Substituting at the high school level has all the potential elements of disaster. Students can view it as a day off or worse, a chance to do things they can’t normally get away with. Lesson plans can be scant, especially if the teacher has taken ill suddenly, and even if the lesson is planned perfectly, the subject matter may be one that the substitute is not well versed in, or at an elevated level such as honors physics. Given these potential pitfalls, is there hope for the high school substitute? Absolutely there is. Here are some tips for surviving substituting.
This is probably the most important tip. Being early allows time to see the detail of the lesson plans, and whether they will most likely take up the entire class period. There may also be valuable hints from the teacher as to which students to rely on, and which might need closer supervision. Arriving well before the school day starts can also allow for touring the school to get a feel of the climate, visit with other staff members and administration. Often times helpful hints can be obtained from just such conversations.
It is always wise to bring extra lesson enhancers in case the teacher being substituted for has not left extensive enough plans. These can include logic puzzles, topics for discussion, or even a list of educational websites that students might find interesting enough to fill a void in planning. Be careful not to be so attached to these exercises however, that the lesson left by the instructor fails to be completed. No one wants the reputation of “doing their own thing” and not completing what was asked. Teachers DO appreciate someone who can fill extra time though, when last minute plans are not ideal.
High school students appreciate someone who can make them smile or laugh. Without crossing the line to sheer silliness, humor can add a relaxed tone to a sometimes tense first encounter. Substitutes can still discipline effectively without taking on a defensive or vindictive tone. Someone who can maintain an upbeat energetic demeanor is more likely to develop rapport, then one who appears to be waiting for something bad to happen so they can pounce.
Even though you are the authority in the classroom, it is very important to remember that you are a guest in that mini-culture. Communicate that you are appreciative of students’ attention and efforts. Comment on positive things you see the teacher has done. No one likes a person who comes into their house and is immediately either critical or feels a sense of entitlement. Portraying a grateful attitude can make students want to put their best efforts and behaviors on display.

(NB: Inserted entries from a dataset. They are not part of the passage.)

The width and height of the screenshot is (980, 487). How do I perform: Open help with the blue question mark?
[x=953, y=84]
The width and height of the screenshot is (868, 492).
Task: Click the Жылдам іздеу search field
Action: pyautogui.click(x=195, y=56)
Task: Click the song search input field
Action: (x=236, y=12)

No substitute is going to go through the process unchallenged. There will be some job assignments that are better than others, obstacles that are unforeseen and students who take great pleasure in trying to rattle the visitor. The key is to possess some strategies that can counter these inevitabilities. By doing so, students can earn a level of trust, respect that leads to them spreading the word that you’re a great person to have when their teacher is gone.